Baseline with zero-shot (class names only) to quantify the value of each added shot.
Try prototypical networks on pretrained embeddings before complex meta-learning.
For LLM few-shot, version prompts in git and A/B example sets on a fixed eval harness.
Monitor margin scores and route low-confidence predictions to humans or a larger model.
Track label accumulation; schedule fine-tuning when per-class count crosses your threshold.
Document failure modes per class — they guide the next examples you add.

Key takeaways

Few-shot learning targets regimes with only a handful of labels per class, formalized as N-way K-shot episodes.

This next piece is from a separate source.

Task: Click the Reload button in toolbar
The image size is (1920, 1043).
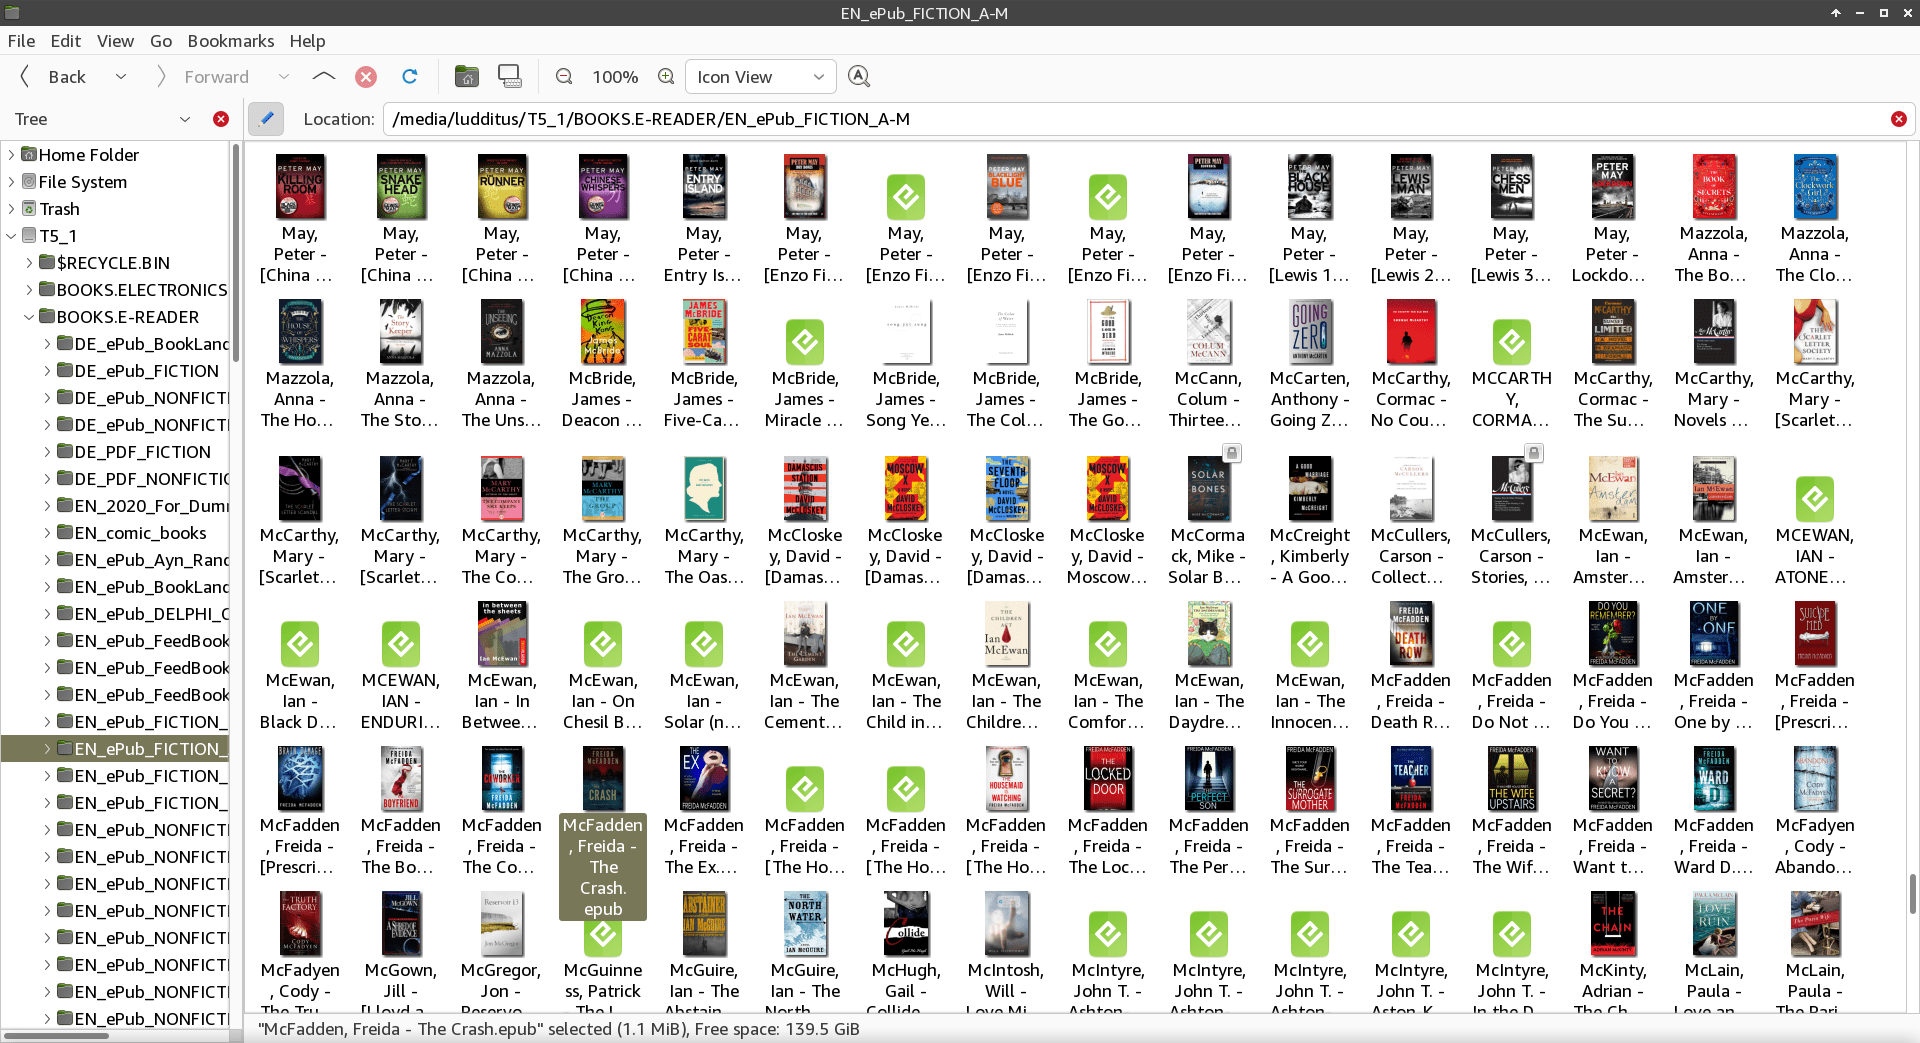Action: 409,77
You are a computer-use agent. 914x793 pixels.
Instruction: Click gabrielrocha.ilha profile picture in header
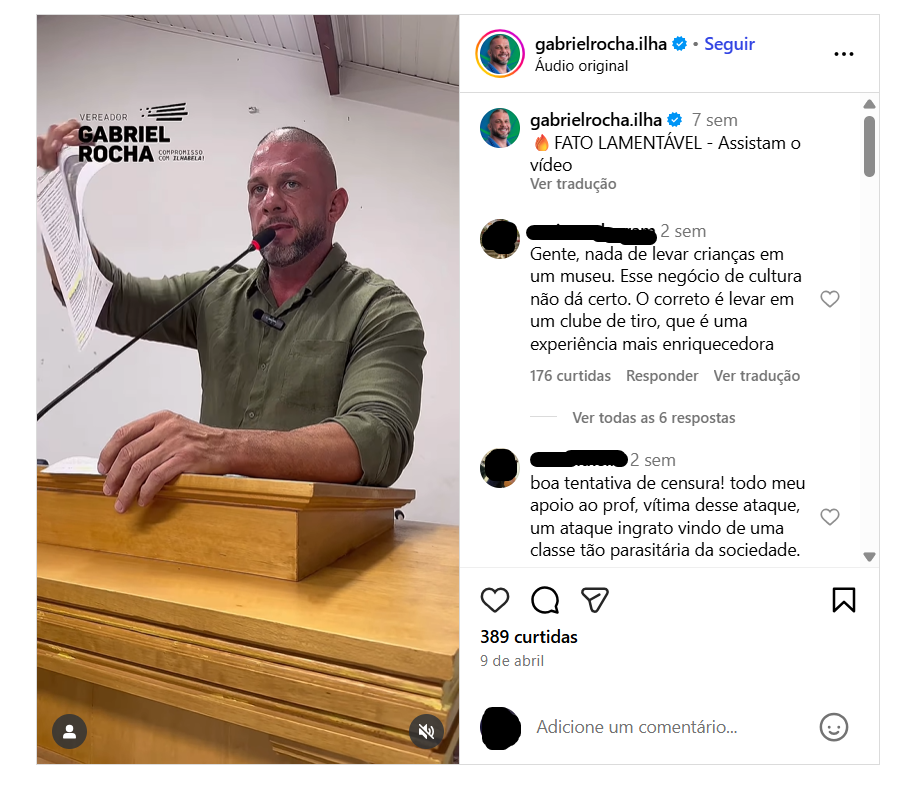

Metric methods like prototypical networks embed support items and classify by nearest prototype — strong with good encoders.
Meta-learning (MAML, Reptile) optimizes for fast adaptation when many related tasks exist.
LLM in-context few-shot is inference-time learning via exemplars in the prompt — fast to ship, costly at scale.
Example quality and diversity matter more than raw shot count; plan a path to fine-tuning as labels grow.